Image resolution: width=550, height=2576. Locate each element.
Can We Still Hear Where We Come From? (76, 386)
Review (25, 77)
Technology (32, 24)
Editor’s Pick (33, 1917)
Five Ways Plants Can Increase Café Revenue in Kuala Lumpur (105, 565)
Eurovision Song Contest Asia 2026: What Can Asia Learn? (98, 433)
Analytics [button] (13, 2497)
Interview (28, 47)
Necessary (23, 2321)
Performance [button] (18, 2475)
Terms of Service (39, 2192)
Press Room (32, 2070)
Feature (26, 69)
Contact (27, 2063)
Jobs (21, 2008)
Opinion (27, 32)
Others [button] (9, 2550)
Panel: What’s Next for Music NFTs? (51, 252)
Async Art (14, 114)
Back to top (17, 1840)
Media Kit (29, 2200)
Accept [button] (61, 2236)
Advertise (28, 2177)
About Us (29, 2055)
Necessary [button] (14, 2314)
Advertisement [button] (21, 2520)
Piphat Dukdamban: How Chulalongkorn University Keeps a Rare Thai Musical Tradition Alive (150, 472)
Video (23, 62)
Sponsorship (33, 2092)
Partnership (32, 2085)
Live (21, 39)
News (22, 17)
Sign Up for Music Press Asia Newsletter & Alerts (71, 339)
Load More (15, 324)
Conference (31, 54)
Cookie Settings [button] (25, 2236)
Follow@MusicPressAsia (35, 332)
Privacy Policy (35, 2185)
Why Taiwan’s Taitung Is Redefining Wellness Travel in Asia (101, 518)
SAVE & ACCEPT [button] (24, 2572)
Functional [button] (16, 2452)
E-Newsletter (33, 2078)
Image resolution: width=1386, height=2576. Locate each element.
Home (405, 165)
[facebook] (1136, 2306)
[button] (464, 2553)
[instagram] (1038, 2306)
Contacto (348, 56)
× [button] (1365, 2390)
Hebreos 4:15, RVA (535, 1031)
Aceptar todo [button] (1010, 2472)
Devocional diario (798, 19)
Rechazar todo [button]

[EXERCISE DIRECTIONS] Which lines in the records above contain the string "Image"? Copy each of those lines in full.

[FINISHED TASK]
Image resolution: width=550, height=2576. Locate each element.
Image resolution: width=1386, height=2576. Locate each element.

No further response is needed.